13 Money Mistakes 20-Somethings Make – And How to Avoid Them.

Advice to my 21-year old self about money mistakes.

Dear Me,

Now you are twenty-one and about to leave school. You’ve learned very little about money, saving, and investments. Dr. Muchado was right – save 10% of everything you earn.

Here are thirteen money mistakes you need to look out for. Sadly I made ten of them. Things turned out fine but had I made fewer of them I would have been much better off.


1. Paying too much for groceries

There is a reason Whole Foods nickname is Whole Paycheck. Buying organic and eating healthy is great, but you don’t have to wipe-out your wallet to do so. Check out less expensive chain grocery stores, buy on sale, and buy store brands.

2. Buying too much car

Most of us drive clunkers in college (I did). After starting our first job, the instinct is to get a new set of wheels (I did this too). Avoid overpaying, and overspending. Buy a good car that you can afford. You want to be able to eat and pay the insurance too. Read this great post about the best time to buy a new car.

3. Eating out too much

Cooking for yourself when you’re single just isn’t that fun. Eating out with co-workers at the end of the day? Fun. But all those happy hours will add up. Eating at home once in a while saves money. For those other times check out these 34 tips on how to save money on eating out.

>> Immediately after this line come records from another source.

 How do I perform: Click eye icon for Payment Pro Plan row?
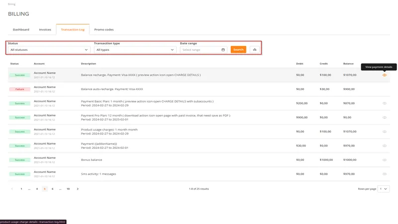385,117
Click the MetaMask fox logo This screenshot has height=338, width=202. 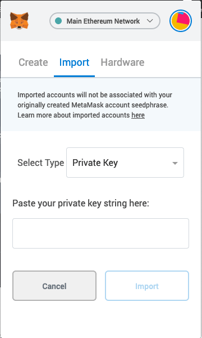coord(19,21)
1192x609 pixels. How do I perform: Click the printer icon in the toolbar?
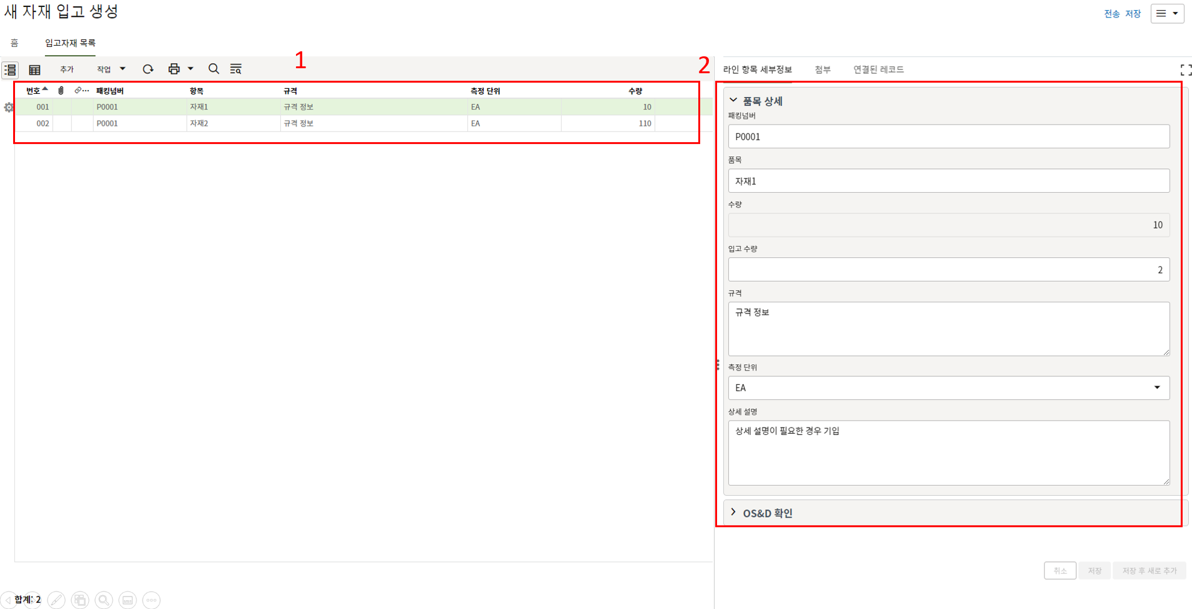pyautogui.click(x=174, y=69)
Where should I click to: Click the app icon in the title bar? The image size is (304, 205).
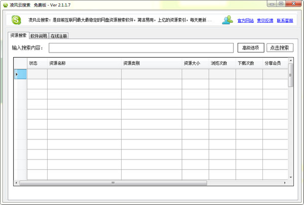[x=5, y=4]
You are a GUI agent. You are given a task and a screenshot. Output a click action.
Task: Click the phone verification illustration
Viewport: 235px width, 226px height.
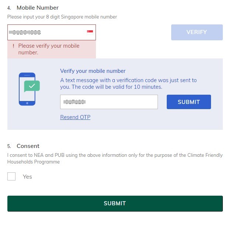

4. Not saving for retirement

Yes, I get it. You’re not going to retire for 40 or more years. I felt the same way and didn’t start saving for retirement until I was 25 or 26. It’s so long away – I can just save later! The math works against you. The earlier you start saving, the more time your money has to grow. Start saving early, retire rich. Simple enough?

5. Not having a written spending plan

Living paycheck to paycheck is for the birds. Telling your money where to go instead of wondering where in the world it went is critical to financial freedom and building wealth. Create a written plan. Use a free tool like mint.com to easily track your spending and create a spending plan.

6. Having way too much credit card debt

Most students rack up huge amounts of credit card debt while they are in college. Being saddled with credit card debt when you’re just starting out is going to put a strain on your finances for a long time.

7. Paying too much for rent

I moved into one of the best apartment complexes available when I got out of college. Every other paycheck went towards rent (that’s bad!) As a general rule your rent should be 30 percent or less of your monthly income.

The maximum of your monthly income you should be paying for rent.

8. Paying bills late

It’s your first time with a checkbook! And rent payments. Electricity. Cable. Cell phone. Car insurance. Paying your bills as you get them will help you avoid late fees and build a good credit history. Better yet – sign up for auto pay for everything you can.

9. Not building an awesome credit score

Credit scores DO matter, even if you pay cash for everything (including a house). Lenders, employers, and insurance companies will use your credit score to evaluate you. To build a great credit score pay your bills on time and avoid credit card debt.

10. Using your emergency fund for pizza

Your emergency fund is for just that – emergencies. The transmission goes out on your car. A family emergency requires traveling. Midnight pizza because you have the munchies is not an emergency (even though it feels like it). You don’t have an emergency fund yet? Start one today.

11. Rushing off to graduate school

Do you need a graduate degree for your career path? If you go full-time or even part-time, it’s going to be a huge time and financial investment. First check how much more people are earning that have the graduate degree you are considering. Paying $70,000 for a degree that will give you a $2,000 salary increase won’t pay off.

12. Paying too much in taxes

If you’re getting a tax refund, you’re giving the government an interest-free loan. And that’s a bad thing that will help keep you from being rich. Learn how to adjust your withholdings so that your employer taking too much out.

13. Not seeking out expert advice

This is a case of you don’t know what you don’t know. Read books about money. Read blogs about money. Listen to radio shows about money. Find someone older and successful that will mentor you about money. Learn about money.

Bottom line: You can take control of your money like never before. By avoiding these mistakes, you’ll be building an awesome future.